Subsequent studies expanded upon these observations and revealed that the phenotypic characteristics of BFLS are milder and more diverse than initially thought. Newborns with BFLS may exhibit floppy muscles, poor growth, small external genitalia, and large ears. As they grow older, developmental delays, learning difficulties, truncal obesity, and gynecomastia become more prominent. Facial features also become coarser in late adolescence and adulthood.
BFLS is primarily caused by mutations in the PHF6 gene, which is expressed during the early stages of central nervous system development. This gene is involved in transcriptional control and plays a role in regulating gene expression.
Diagnosing BFLS is typically based on a clinical evaluation, medical history, and physical examination, with confirmation through genetic testing. There is no specific cure for BFLS, but treatment focuses on managing individual symptoms and providing early developmental intervention.
Despite being a relatively rare condition, BFLS affects both males and females. However, the phenotypic expression in females is highly varied and can be difficult to predict. The exact incidence of BFLS is unknown, but it may be underestimated due to the identification of isolated affected females.
Further research and genetic counseling are essential for a better understanding of BFLS and to provide appropriate support to affected individuals and their families.
Sources:
– Bellad A, Bandari AK, Pandey A, et al. (2020). A Novel Missense Variant in PHF6 Gene Causing Börjeson-Forssman-Lehman Syndrome.

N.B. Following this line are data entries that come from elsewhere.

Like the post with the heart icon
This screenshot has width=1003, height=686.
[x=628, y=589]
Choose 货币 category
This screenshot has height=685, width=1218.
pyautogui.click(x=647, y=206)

– Zhang X, Fan Y, Liu X, et al. (2019). A Novel Nonsense Mutation of PHF6 in a Female with Extended Phenotypes of Borjeson-Forssman-Lehmann Syndrome.
– Kasper BS, Dörfler A, Di Donato N, et al. (2017). Central nervous system anomalies in two females with Borjeson-Forssman-Lehmann syndrome.

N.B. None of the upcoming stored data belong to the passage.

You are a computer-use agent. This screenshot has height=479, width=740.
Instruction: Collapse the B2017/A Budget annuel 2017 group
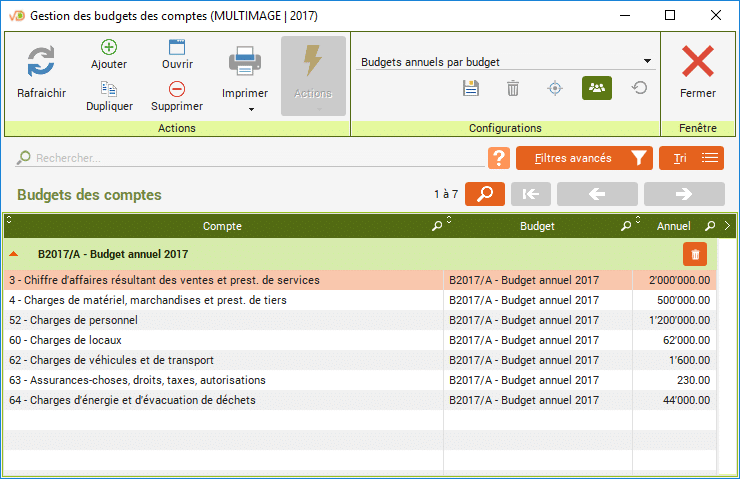[x=14, y=254]
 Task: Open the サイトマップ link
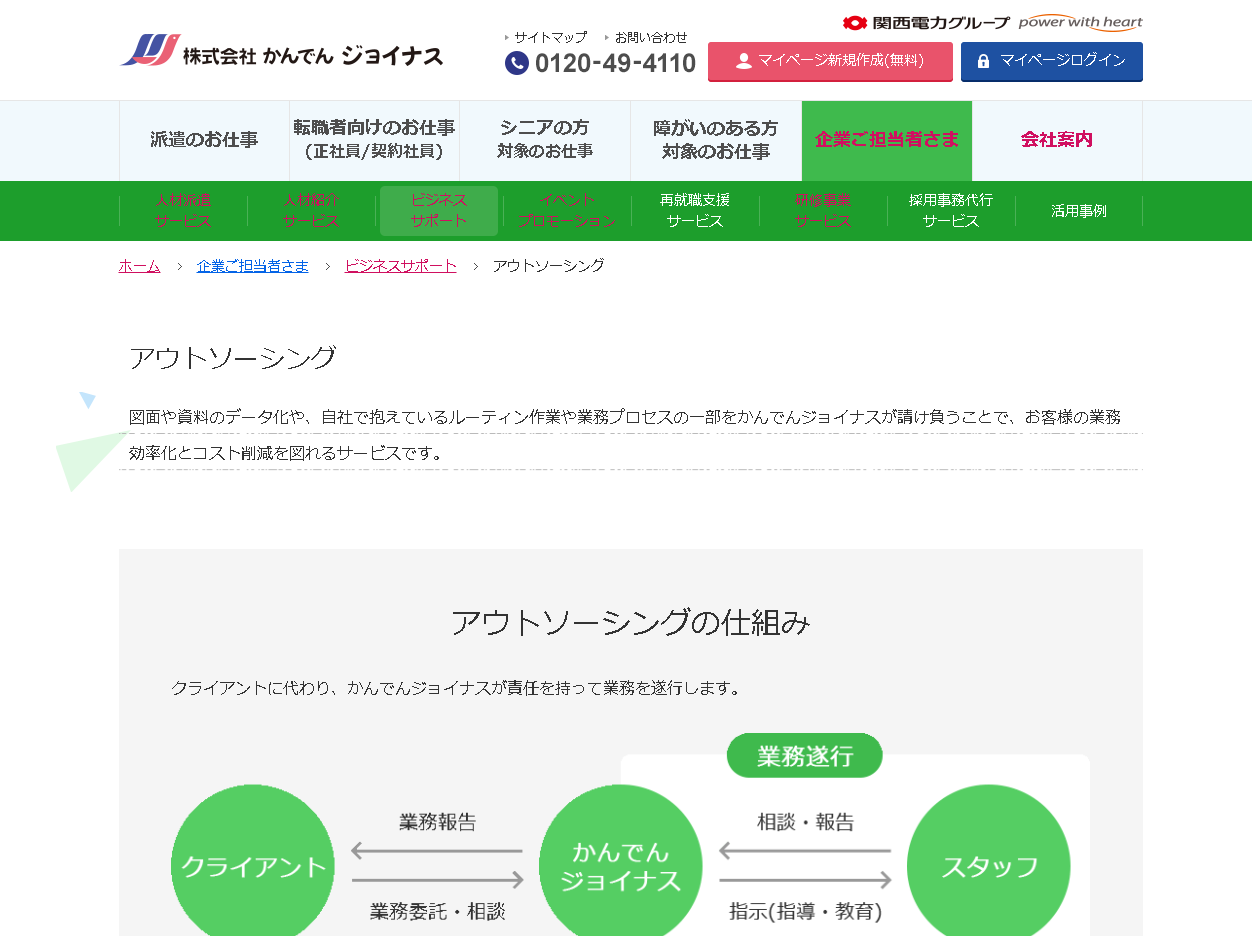tap(550, 37)
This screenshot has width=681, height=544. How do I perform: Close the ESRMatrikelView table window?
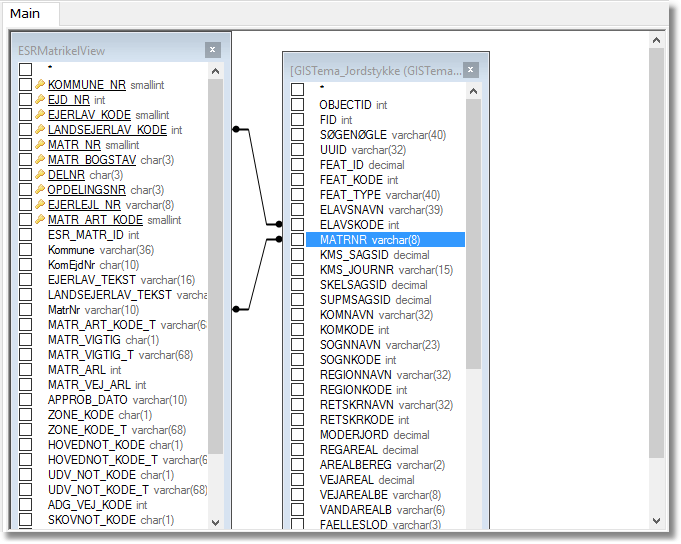[213, 50]
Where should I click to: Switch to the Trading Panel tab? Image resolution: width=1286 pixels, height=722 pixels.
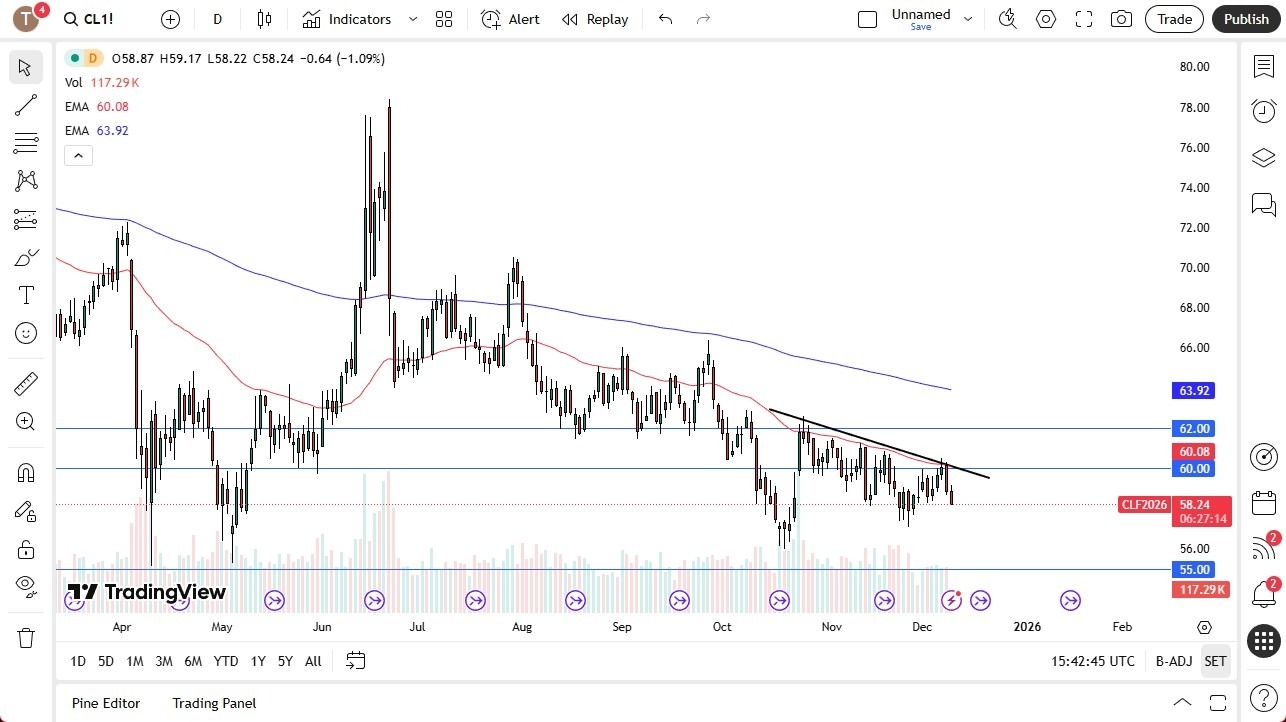(213, 703)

– Jahani-Asl A, Cheng C, Zhang C, et al. (2016). Pathogenesis of Börjeson-Forssman-Lehmann syndrome: Insights from PHF6 function.
– Gécz J, Turner G, Nelson J, et al. (2006). The Börjeson-Forssman-Lehman syndrome (BFLS, MIM #301900).
– NIH-GARD. Borjeson-Forssman-Lehmann syndrome.
– OMIM. BORJESON-FORSSMAN-LEHMANN SYNDROME; BFLS.
– National organization for Rare Disorders. Börjeson-Forssman-Lehman Syndrome.